A major review recommended last year that the LCP should be phased out, following widespread criticism from the media and some patients.

The care plan, which gives doctors and nurses guidance on the management of terminally ill patients, was dubbed a “death pathway” amid allegations that patients were being placed on it without their families being told.

The Neuberger review said it should be abolished after finding many examples of poor implementation of the LCP’s guidance.

However, Dr Anthony Wrigley, a senior lecturer and specialist in medical ethics and palliative care at Keele University, said he was aware “certain institutions have gone back to relying on it”.

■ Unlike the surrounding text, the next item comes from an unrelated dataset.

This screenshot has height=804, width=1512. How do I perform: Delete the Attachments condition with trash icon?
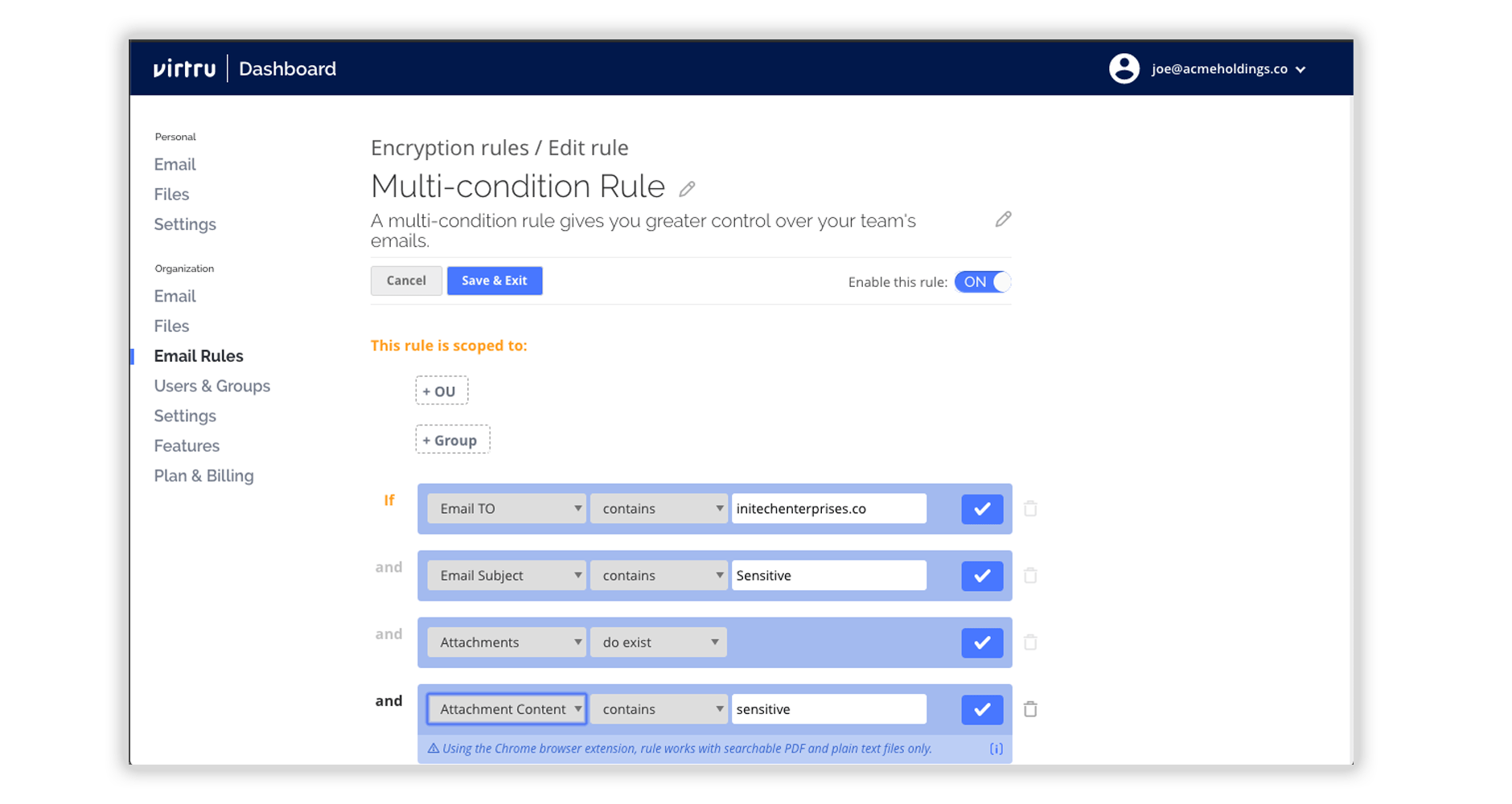point(1030,642)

The LCP, which was developed by experts at the Royal Liverpool University Hospitalin the 1990s, in collaboration with the Marie Curie Palliative Care Institute, represented “probably the best guidance in the world”, Dr Wrigley said, but added that professionals would be reluctant to admit they were still using it because of its tarnished reputation.

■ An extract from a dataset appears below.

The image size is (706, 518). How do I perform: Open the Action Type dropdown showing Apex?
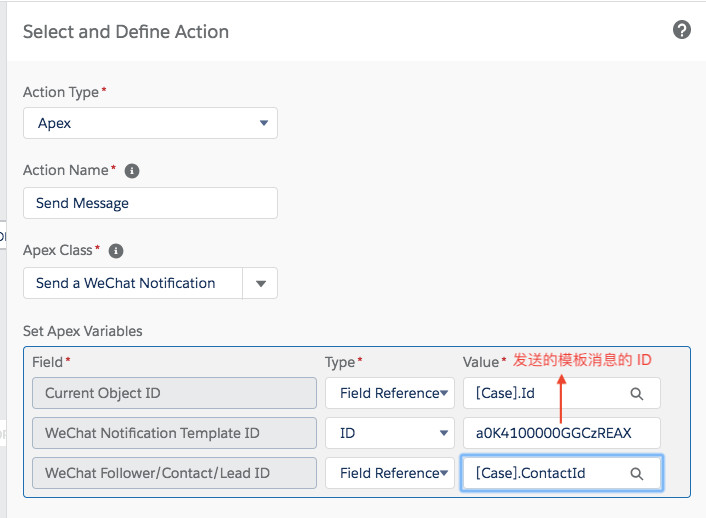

In an article for the Nursing Times he said health professionals were still using it because they had “nowhere to turn”.

“Practitioners have indicated you do need some kind of hook upon which to hang your approach to end of life care, and the LCP did give you that,” he said.

The LCP included guidance on which medications would and wouldn’t be helpful, on keeping patients as comfortable as possible, and on whether fluids should be given when a person has stopped being able to eat or drink. There have been allegations that some patients on the LCP were denied food unnecessarily.

An NHS England spokesperson said that it stood by the recommendations of the Neuberger review.

“We would not support the use of it but it is for the regulators and for professional bodies to look into this,” a spokesperson said.

In June a group of leading nursing and end-of-life care organisations – the Leadership Alliance for Care of the Dying – proposed new guidelines, which placed greater emphasis on individual care plans.